De que no es un humanista dan cuenta también las 135 ejecuciones que se produjeron en Texas durante su gobierno. El, no obstante, quiere a Jesús, porque, dijo, “cambió mi corazón”. Fue cuando tuvo la ayuda de Graham.
Antes del encuentro redentor con el predicador, el presidente electo carecía de condiciones que lo hicieran recomendable para, siquiera, ser miembro de una sociedad vecinal. Era alcohólico, tenía un arresto por un robo menor y existían dudas sobre su relación con el consumo de drogas.
Se dirá que, a pesar de todo, George W. Bush es un hombre culto. Pero tampoco. Los cronistas dicen que no es un ideólogo, ni un intelectual, y lo comparan con Carlos Menem, de quien es amigo. Durante la campaña se mofaron de él porque cometió errores gruesos al hablar de política exterior. Por ejemplo, confundió a Eslovaquia con Eslovenia, y llamó a los griegos “grecianos”. Pero, como Menem, convirtió en virtudes esos defectos, porque se acercó así al americano común que lo tuvo como uno de los suyos.
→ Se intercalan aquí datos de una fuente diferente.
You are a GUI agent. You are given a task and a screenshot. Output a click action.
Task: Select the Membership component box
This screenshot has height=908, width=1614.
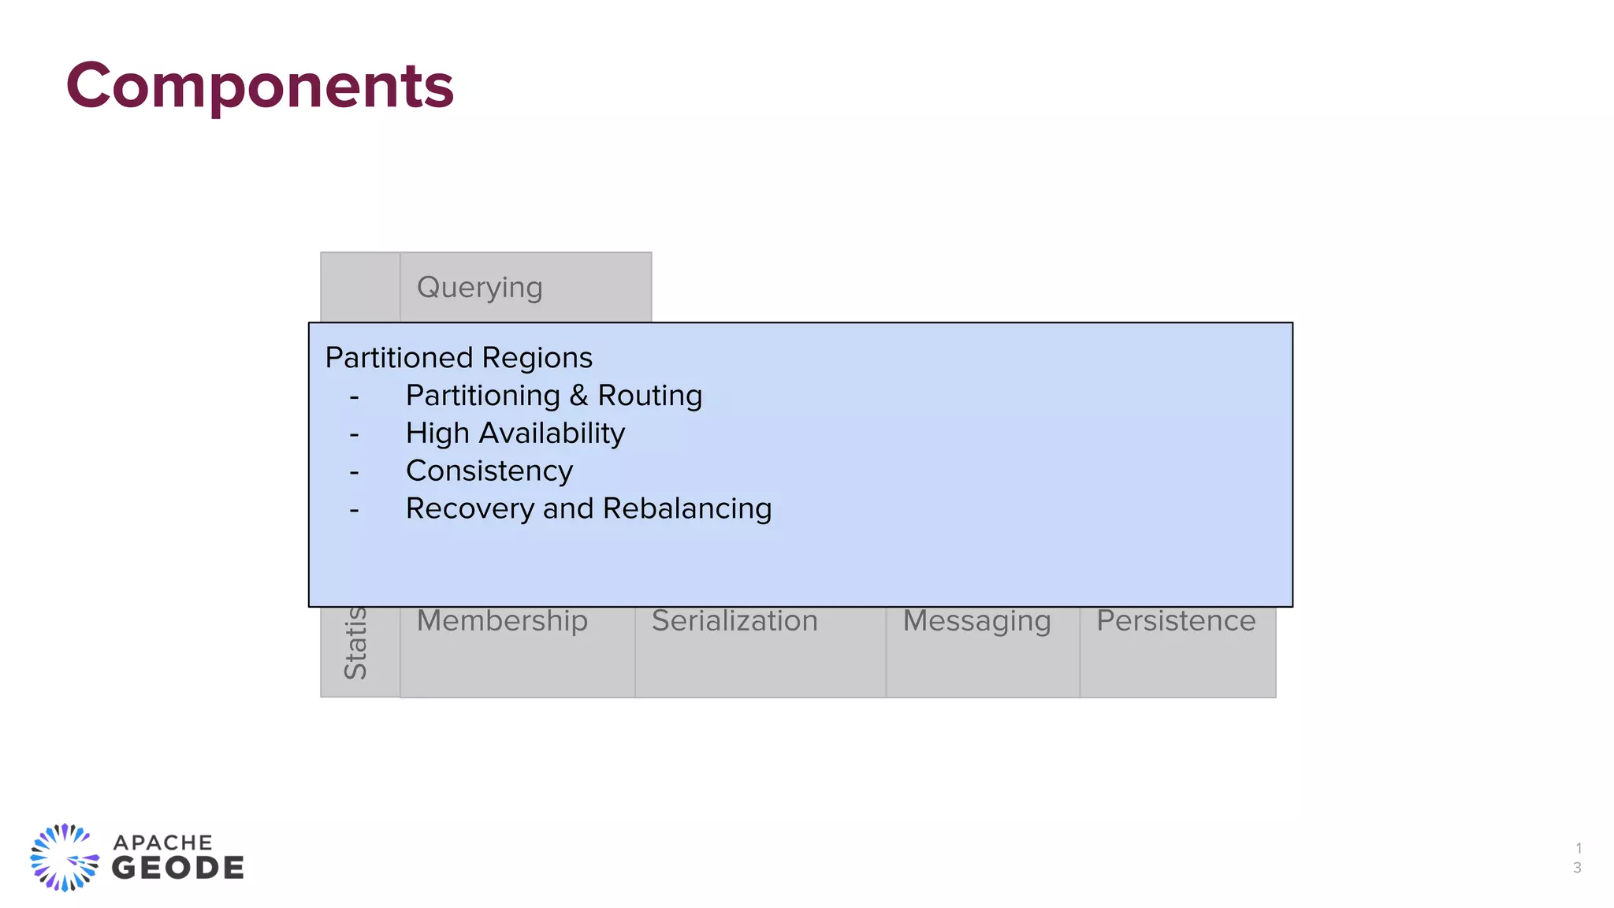pos(517,653)
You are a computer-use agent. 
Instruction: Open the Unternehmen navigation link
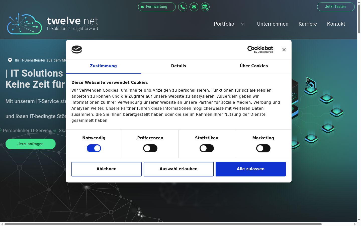pyautogui.click(x=273, y=24)
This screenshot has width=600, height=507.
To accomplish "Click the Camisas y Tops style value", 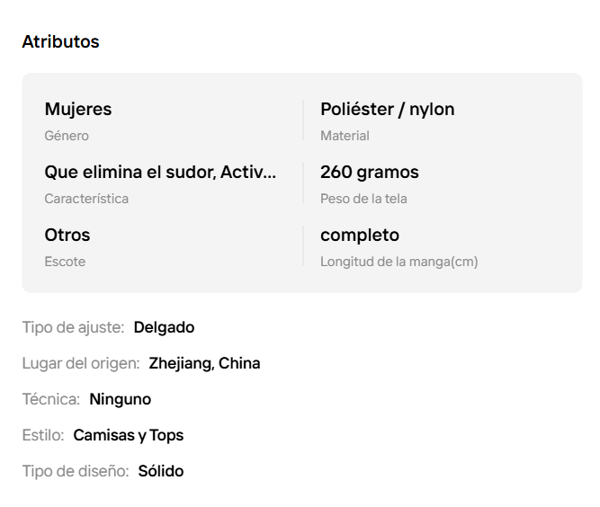I will 129,435.
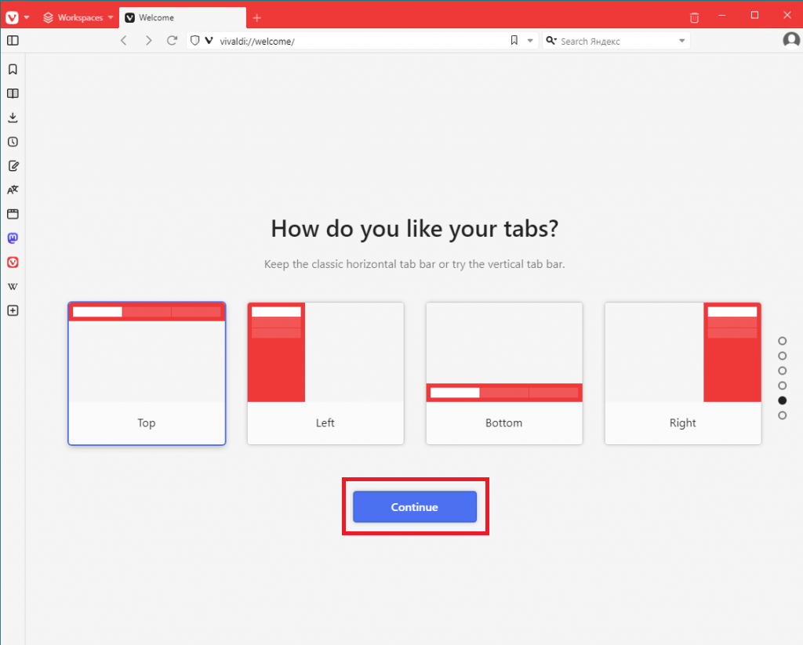Open the Downloads panel
Image resolution: width=803 pixels, height=645 pixels.
click(x=13, y=118)
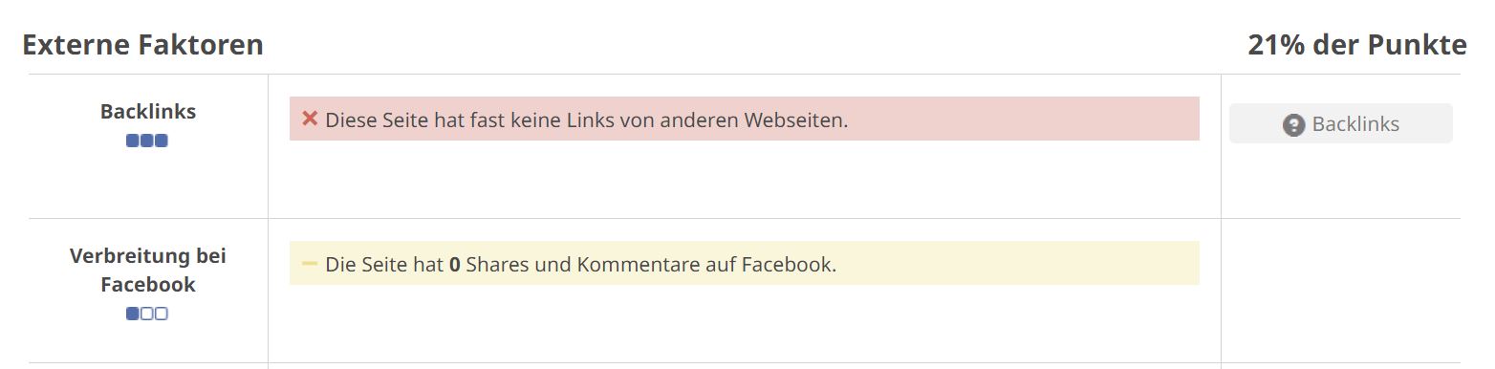Open the grey Backlinks help button
The image size is (1495, 369).
click(x=1340, y=123)
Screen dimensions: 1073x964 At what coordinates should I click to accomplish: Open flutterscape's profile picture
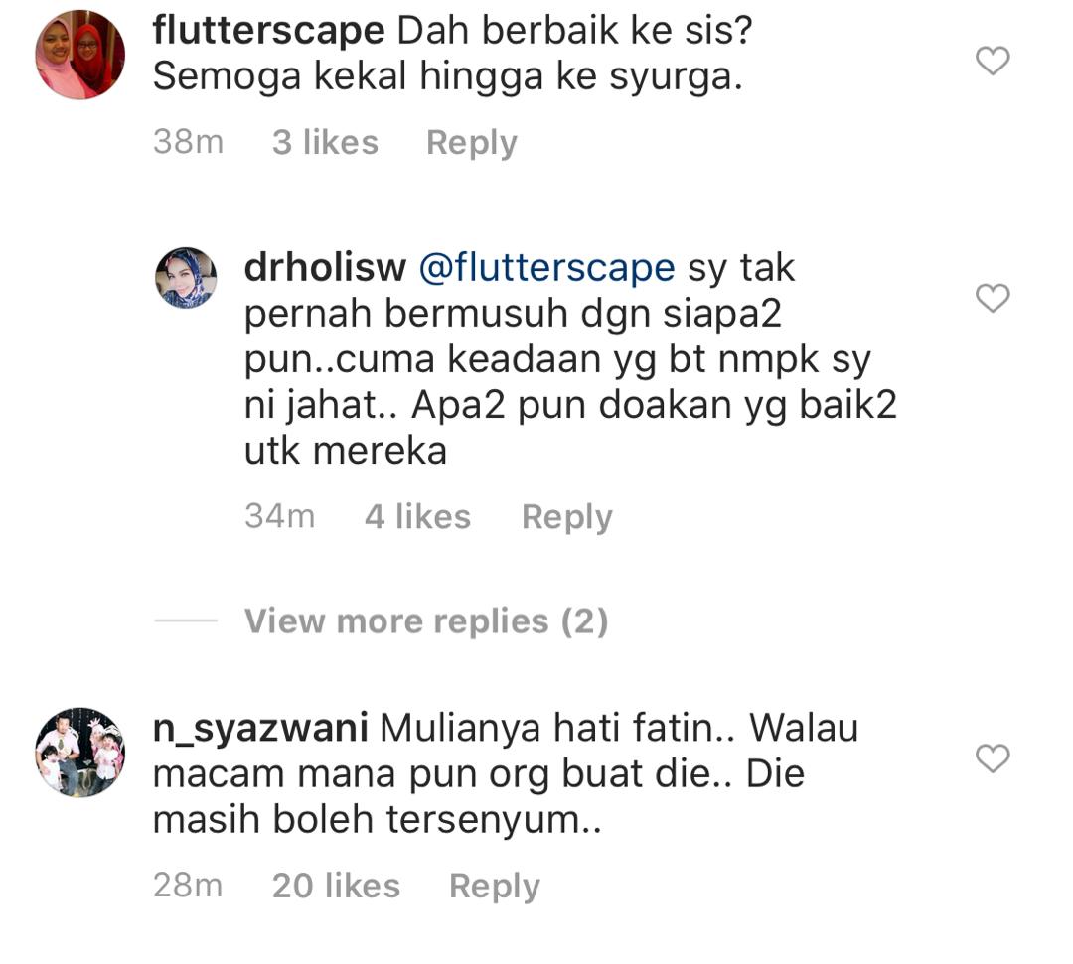coord(80,55)
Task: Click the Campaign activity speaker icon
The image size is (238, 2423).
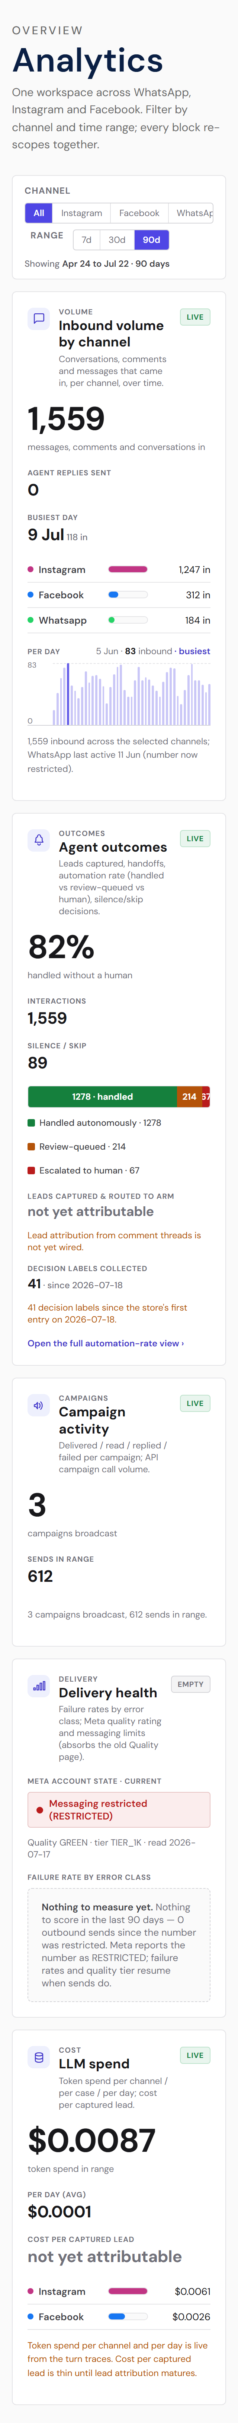Action: click(39, 1404)
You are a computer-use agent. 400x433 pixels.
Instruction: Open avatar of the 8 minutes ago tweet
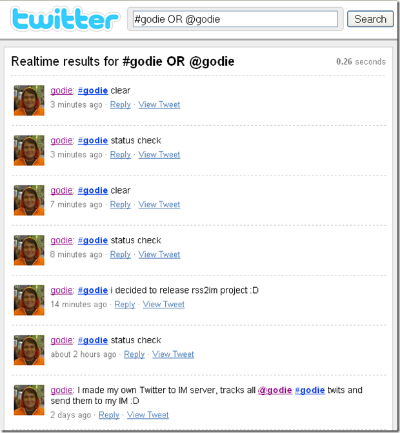(29, 250)
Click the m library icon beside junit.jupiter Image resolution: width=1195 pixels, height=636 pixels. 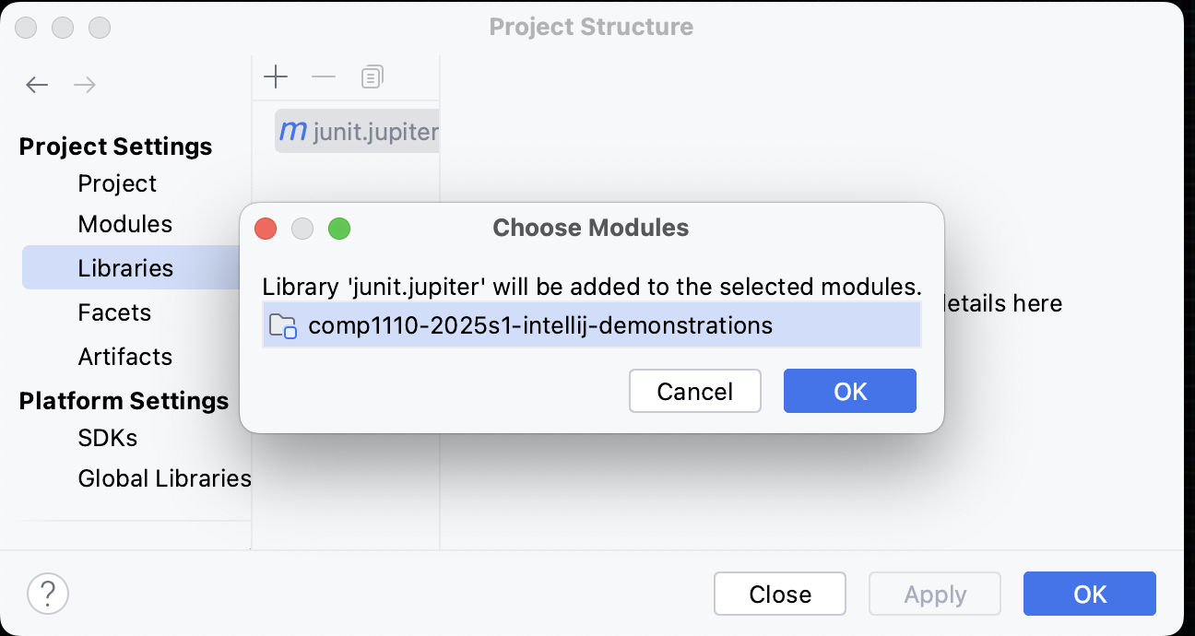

Como la esperanza es lo último que se pierde, no faltarán quienes crean que, ya en el ejercicio de la presidencia, Bush pueda remontar sus carencias. Si bien algunos de sus predecesores son para olvidar, hay otros que honraron el cargo que podrían servirle de ejemplo. Pero no hay que hacerse demasiadas ilusiones. Como lo advierte este diario en el final de un editorial de anteayer, “los comprometidos con la libertad de buena parte del mundo acaban de recibir un golpe bajo pero, por desgracia, no hay motivos para creer que Bush y sus amigos tengan interés alguno en mitigarlo”.